So with this in mind, and on the 37th anniversary of the game in Lake Placid, here are seven amazing true facts about the Miracle On Ice that are 100 percent real.

(Also, there was a big fight in the NHL that same day in which six players died, I think, but no one talks about it — certainly not within the context of “another fun hockey thing happened that day” — and certainly there’s no video of said event. I’m inclined to believe it’s made up.)

7 – The Russian guys were basically the best team in the world, but our Brave College Kids were not professional athletes at all

The Olympics back in 1980, which was 37 years ago today, was a lot different than it is now.

You see, they didn’t let professional athletes play in the Olympics back then. It’s a little-known fact but if you didn’t have a job at a gas station or a grocery store the IOC would beat you up and make you go to Sports Jail, which has since been banned by the Hague.

However — and this is very unfair, believe me — the Russian team didn’t have to play by these rules at all. In fact, every game in the Olympics, the Russian team came out with hundreds of dollars in their hands like Ted DiBiase, just to show that they were rich professional athletes.
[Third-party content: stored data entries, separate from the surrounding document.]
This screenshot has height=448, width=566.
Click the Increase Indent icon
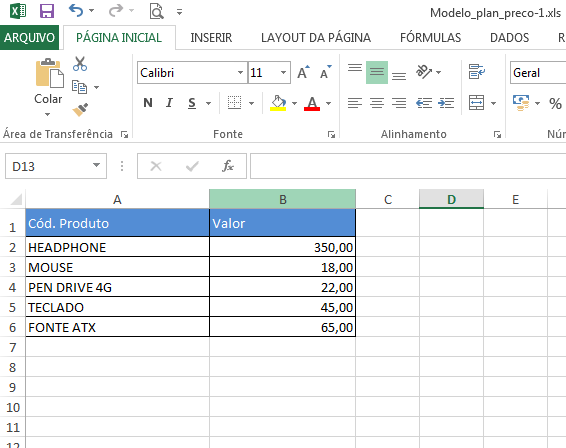[446, 103]
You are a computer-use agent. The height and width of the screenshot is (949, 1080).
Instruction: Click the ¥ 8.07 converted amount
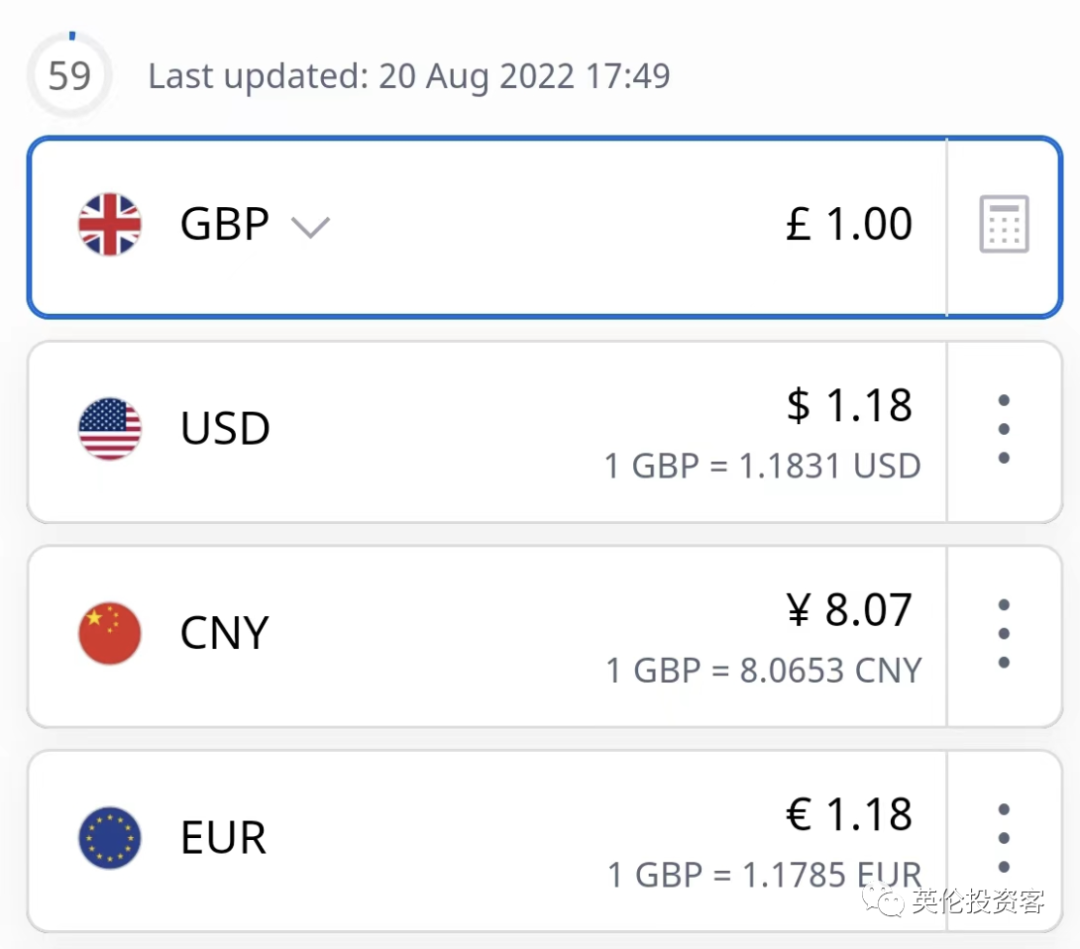click(x=849, y=610)
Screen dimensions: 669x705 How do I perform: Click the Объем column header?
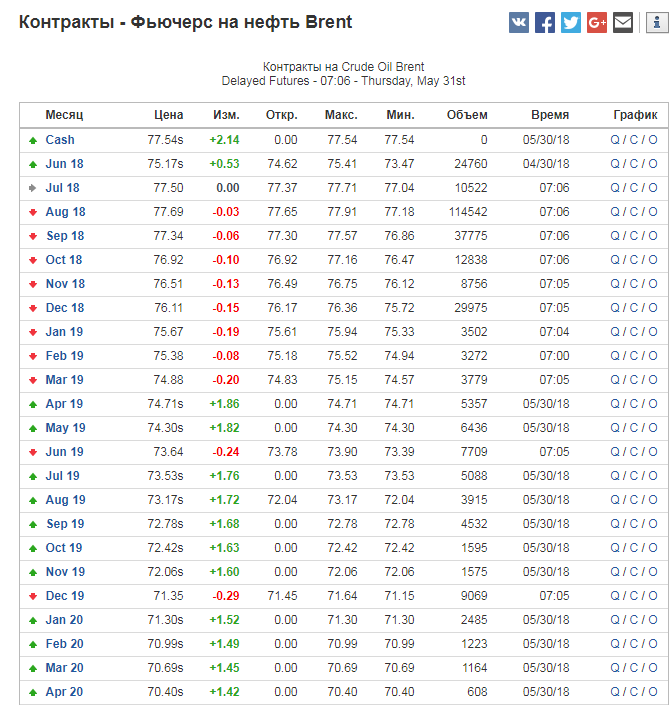467,115
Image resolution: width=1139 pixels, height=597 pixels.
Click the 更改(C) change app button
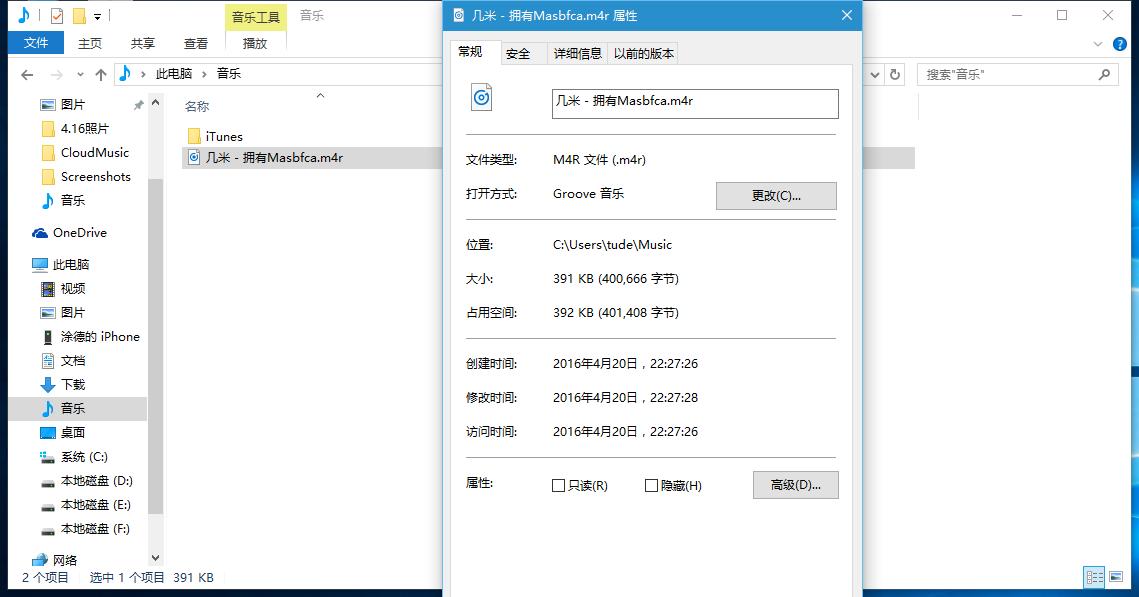776,195
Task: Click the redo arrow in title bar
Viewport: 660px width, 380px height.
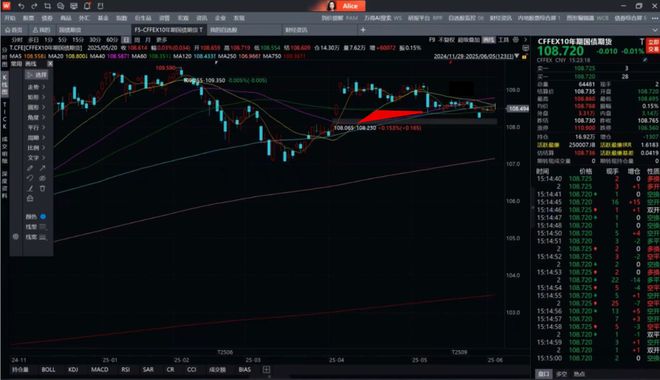Action: pyautogui.click(x=34, y=6)
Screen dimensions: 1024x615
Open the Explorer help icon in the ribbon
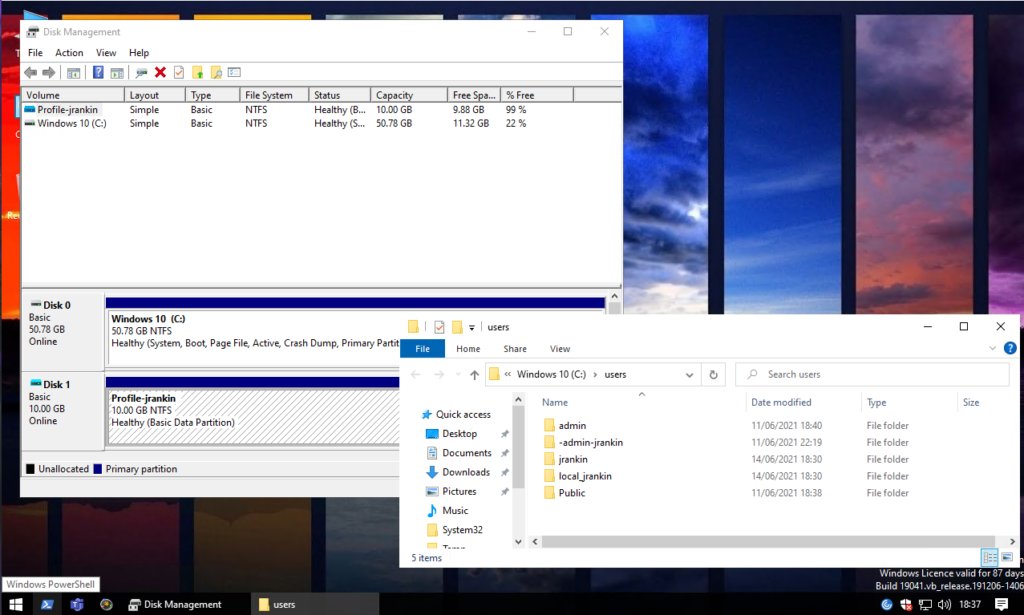coord(1008,348)
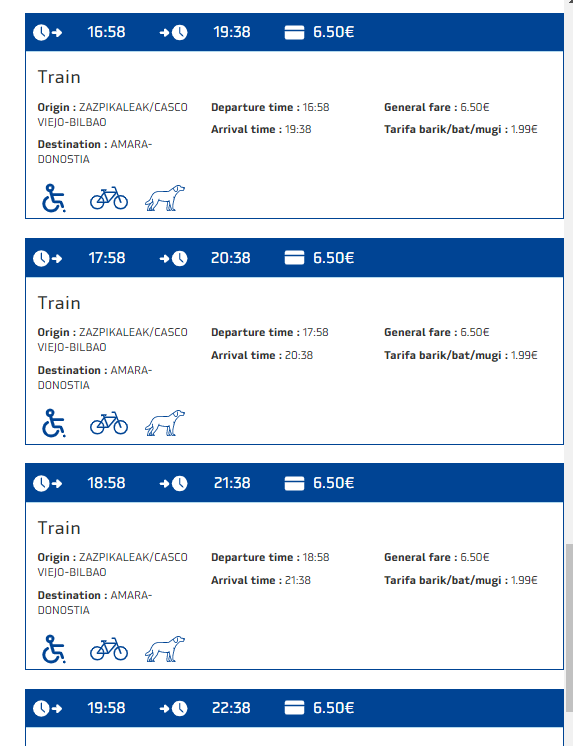Image resolution: width=573 pixels, height=746 pixels.
Task: Expand the 19:58 departure header bar
Action: pyautogui.click(x=294, y=708)
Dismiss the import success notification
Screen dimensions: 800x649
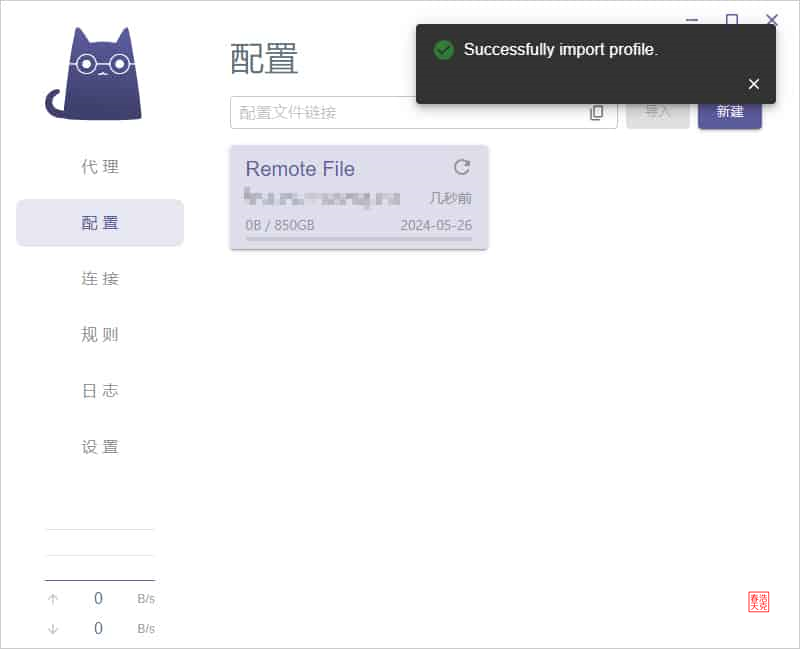click(754, 84)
Meanwhile, the nice young boys on the US team all had to push big rocks up hills for nine cents a day. Sure, they had tryouts for the US team in the summer of 1979, months before the Olympics actually happened, and the organizers at USA Hockey had to schedule them around the rock-pushing jobs. A little hectic.

Anyway, the disparity between the athletes whose job was to play hockey and the amateurs who had never even skated before that summer was on display in a game at a little arena you might have heard of called Madison Square Garden. The Russians beat the Americans 10-3 just days before the Olympics started.

Then Sergei Makarov stole Jack Callahan’s car, just because he could.

The IOC didn’t stop him or anything.

6 – USA coach Herb Brooks was very demanding, but the players loved him anyway even after he made them skate a bunch of sprints and they always hugged

Has someone ever made you skate in the dark until you puked because you tied Norway in one of the 61 (that’s it?!) exhibition games you played in the course of four or five months?

If the answer is yes — and it should be, or else we know for sure you are of weak moral character — then you know that the person who made you do the skating is the nicest person you’ve ever met in your miserable life.

Herb Brooks may have assembled a moderately talented team, but he would be damned if that team didn’t also have the ability to run a marathon seconds after a triple-overtime hockey game in which the Russians got to put 14 players on the ice at the same time. And so it was that, under threat of getting cut and sent to Iran, everyone on the US team became a peak athlete who was so so strong.

5 – The game wasn’t even broadcast on live television which is crazy because so many people knew what happened even before they saw the game that’s how crazy it was

Folks, there used to be four channels. And when the US game was played, all of them were showing reruns of “Days of Our Lives.” It’s true.

So by the time the game actually aired, everyone in the United States had already rolled their eyes and said, “Uhh, spoiler alert much?” That was why no one watched the game and footage of Al Michaels’ famous call of Russia’s second goal is lost forever. One guy taped it because he was asleep during the game, but then a few years later, his kids taped over it with two episodes of Punky Brewster. One of them was the one where Punky’s friend or something drinks poison because he or she is illiterate. I can’t find the plot summary online but that was definitely one of the episodes of that show.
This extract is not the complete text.